** Material shown follows **
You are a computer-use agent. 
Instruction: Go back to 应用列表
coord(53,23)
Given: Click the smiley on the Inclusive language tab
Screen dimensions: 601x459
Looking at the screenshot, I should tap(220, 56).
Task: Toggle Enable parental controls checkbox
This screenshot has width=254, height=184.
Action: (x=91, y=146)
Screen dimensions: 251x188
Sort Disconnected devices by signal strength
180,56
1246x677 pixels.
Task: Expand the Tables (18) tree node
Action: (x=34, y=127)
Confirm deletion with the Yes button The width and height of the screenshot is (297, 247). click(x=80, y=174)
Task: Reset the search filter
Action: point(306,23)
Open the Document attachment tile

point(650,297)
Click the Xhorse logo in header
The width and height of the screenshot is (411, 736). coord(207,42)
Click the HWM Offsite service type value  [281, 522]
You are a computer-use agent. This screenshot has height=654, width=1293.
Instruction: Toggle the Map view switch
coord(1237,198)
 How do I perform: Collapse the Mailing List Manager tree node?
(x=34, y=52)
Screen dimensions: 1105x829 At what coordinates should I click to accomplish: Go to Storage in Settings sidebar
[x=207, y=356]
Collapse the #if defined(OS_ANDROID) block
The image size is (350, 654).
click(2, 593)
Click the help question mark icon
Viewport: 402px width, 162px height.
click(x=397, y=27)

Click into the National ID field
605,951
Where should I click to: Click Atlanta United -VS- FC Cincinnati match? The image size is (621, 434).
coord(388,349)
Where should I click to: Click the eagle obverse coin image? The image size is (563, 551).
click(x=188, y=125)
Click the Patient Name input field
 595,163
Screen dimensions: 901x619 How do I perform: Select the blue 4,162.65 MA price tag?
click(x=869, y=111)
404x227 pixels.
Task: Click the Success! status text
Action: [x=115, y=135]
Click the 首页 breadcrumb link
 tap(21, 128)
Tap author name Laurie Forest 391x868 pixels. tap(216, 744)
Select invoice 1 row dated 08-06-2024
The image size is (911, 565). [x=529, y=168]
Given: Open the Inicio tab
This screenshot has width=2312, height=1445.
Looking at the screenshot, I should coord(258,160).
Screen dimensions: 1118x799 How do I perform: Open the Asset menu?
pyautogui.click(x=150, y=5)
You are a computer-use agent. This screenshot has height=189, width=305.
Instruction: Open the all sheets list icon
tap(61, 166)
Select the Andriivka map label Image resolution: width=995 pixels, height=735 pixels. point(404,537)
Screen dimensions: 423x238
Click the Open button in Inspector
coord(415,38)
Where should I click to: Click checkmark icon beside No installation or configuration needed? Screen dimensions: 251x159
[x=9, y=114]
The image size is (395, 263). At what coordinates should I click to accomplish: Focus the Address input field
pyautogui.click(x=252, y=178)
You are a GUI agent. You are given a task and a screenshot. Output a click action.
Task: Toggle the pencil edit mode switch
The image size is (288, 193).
** End of Material shown **
Assigned task: What do the lines of the material read, from the first through the line with "Task: Toggle Enable"? Transcribe them exactly and stop there.

Task output:
You are a computer-use agent. 
Instruction: Go back to 应用列表
coord(53,23)
Given: Click the smiley on the Inclusive language tab
Screen dimensions: 601x459
Looking at the screenshot, I should tap(220, 56).
Task: Toggle Enable parental controls checkbox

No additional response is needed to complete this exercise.